His family’s sole objective, said Nayman, was what he called their “long-term strategy,” — to “survive today and hope to see tomorrow.”
As the war raged on and Hitler invaded the Soviet Union, breaking his treaty with Stalin, Nayman’s family was transported to work on a factory in Haivoron, a town in Ukraine. There, they were helped by a nearby Ukrainian farmer family. “Nobody survives the Holocaust without some kindness from somebody,” said Nayman.
After the war, Nayman’s family was able to leave the Soviet Union and ended up in an occupation zone in a former SS camp in Wetzlar, Germany. There, they were reunited with the few surviving members of their family, and Nayman first found out what had happened during the war and what the Nazis had done to the Jewish people. Photos of the death camps were circulated, depicting the state of prisoners and their living conditions.
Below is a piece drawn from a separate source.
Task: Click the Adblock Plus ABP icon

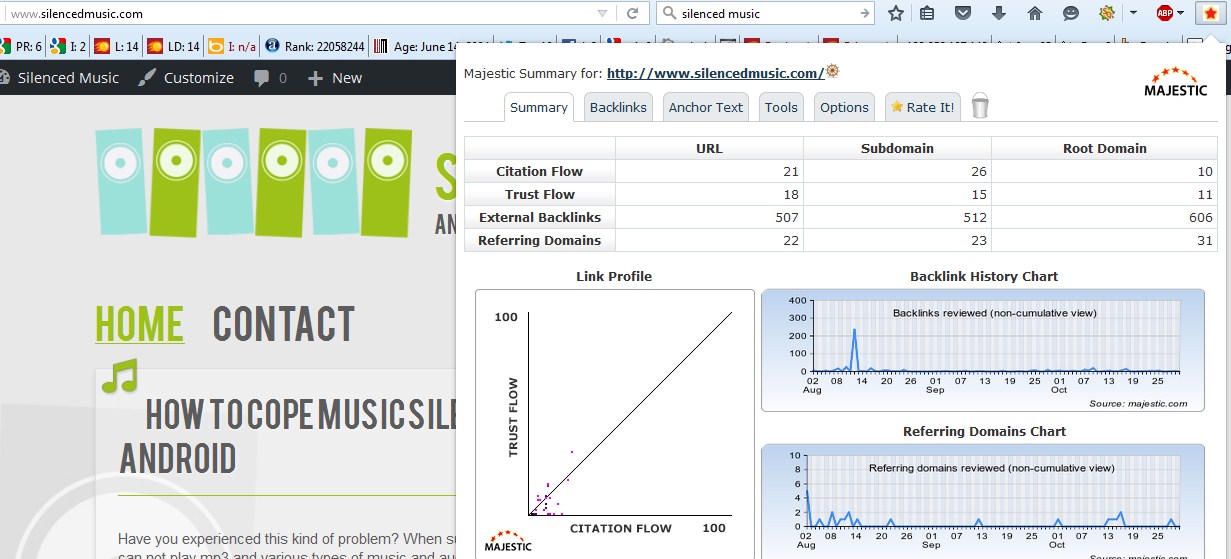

“In the Soviet Union, there was absolutely nothing publicized about the Holocaust — nothing in the news, nothing in any papers for the entire duration of the war,” said Nayman. “It was the first time I saw tattoos on the arms of survivors. I held a bar of soap made of Jewish fat, with a Nazi swastika and an inscription, ‘Rein Juden Fett,’ pure Jewish fat. It was there that I held a lampshade made of Jewish skin.”
The family was able to immigrate to Canada in the fall of 1948, after Nayman’s cousin managed to bribe officials with a gold coin to get visas for their family. Nayman said his life in Canada compensated him for the childhood that he lost during the Holocaust. “I’ve been blessed beyond words,” said Nayman, who has been married for 57 years, with two sons and five grandchildren.
But reflecting on his fortune in Canada, he urges the public to never forget the atrocities that were committed by the Nazis during the war.
“Holocaust survivors have risen from the ashes of the death camps,” said Nayman. “Holocaust survivors are the actual victors over Nazis and Hitler . . . The Holocaust is 73 years past, yet today there is no shortage of the elements that lead to mass killings. “If we forget history, it tends to repeat itself.”
Holocaust education week was created through a partnership between Ryerson University, the Ryerson Students’ Union and Ryerson Hillel.